Provided entries >>
• • • •

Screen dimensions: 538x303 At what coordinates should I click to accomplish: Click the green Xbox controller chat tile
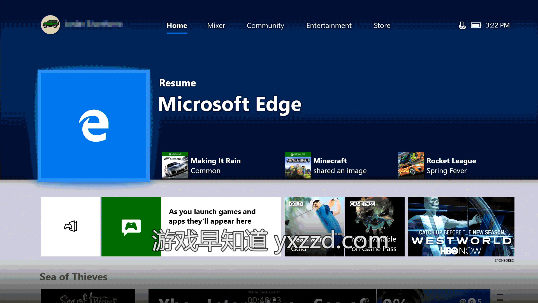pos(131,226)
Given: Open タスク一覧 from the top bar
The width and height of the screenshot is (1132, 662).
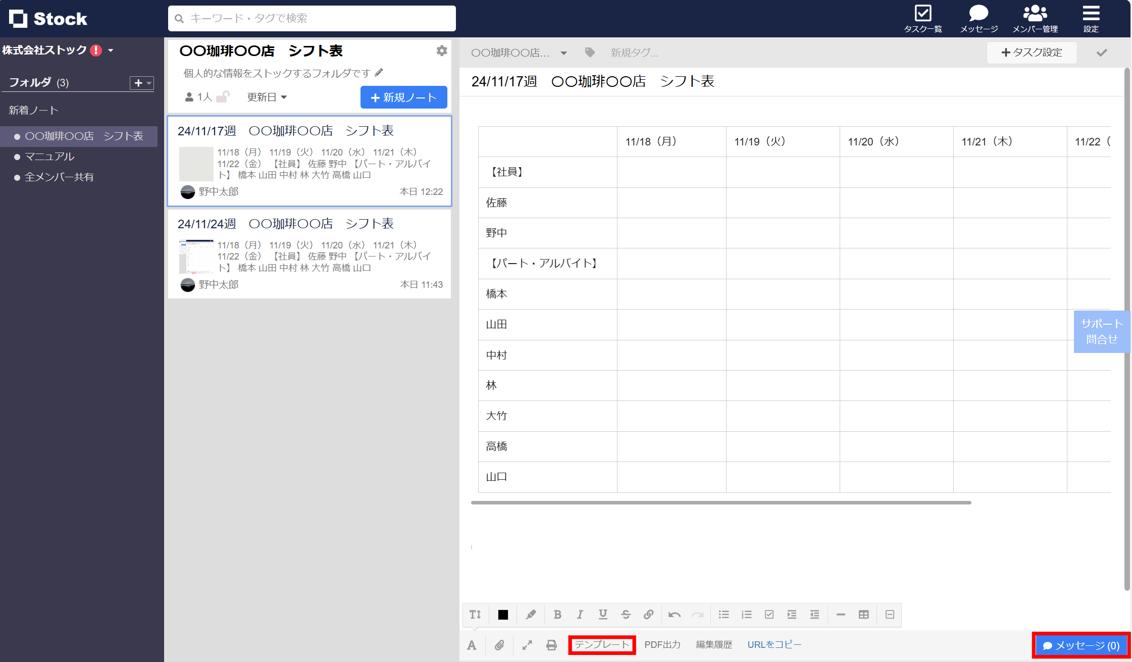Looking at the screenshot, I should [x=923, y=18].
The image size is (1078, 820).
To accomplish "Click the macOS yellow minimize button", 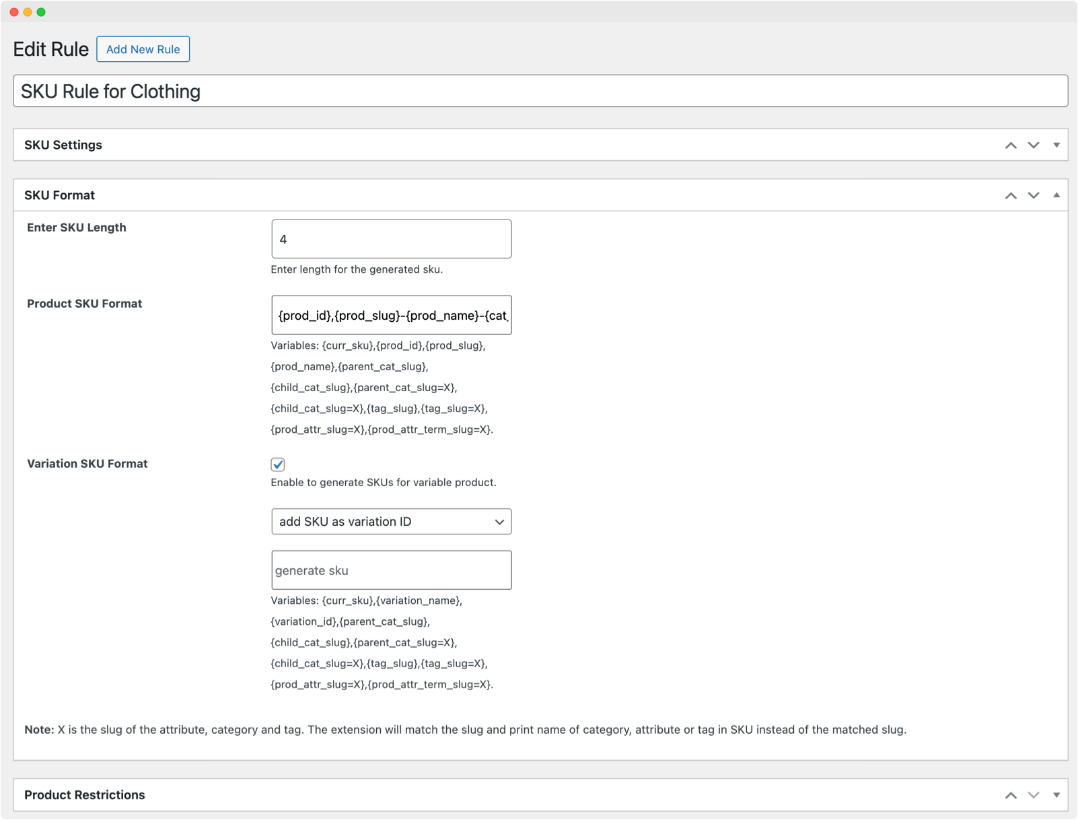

• • • •

Work to complete >> Starting at the line that contains "Given: Open タスク一覧 from the top bar", retype each line through the final one in the listing, with both ends kept and the pictures omitted.

Solved problem >>
Given: Open タスク一覧 from the top bar
The width and height of the screenshot is (1132, 662).
Looking at the screenshot, I should [x=923, y=18].
The image size is (1078, 820).
To accomplish "Click the macOS yellow minimize button", 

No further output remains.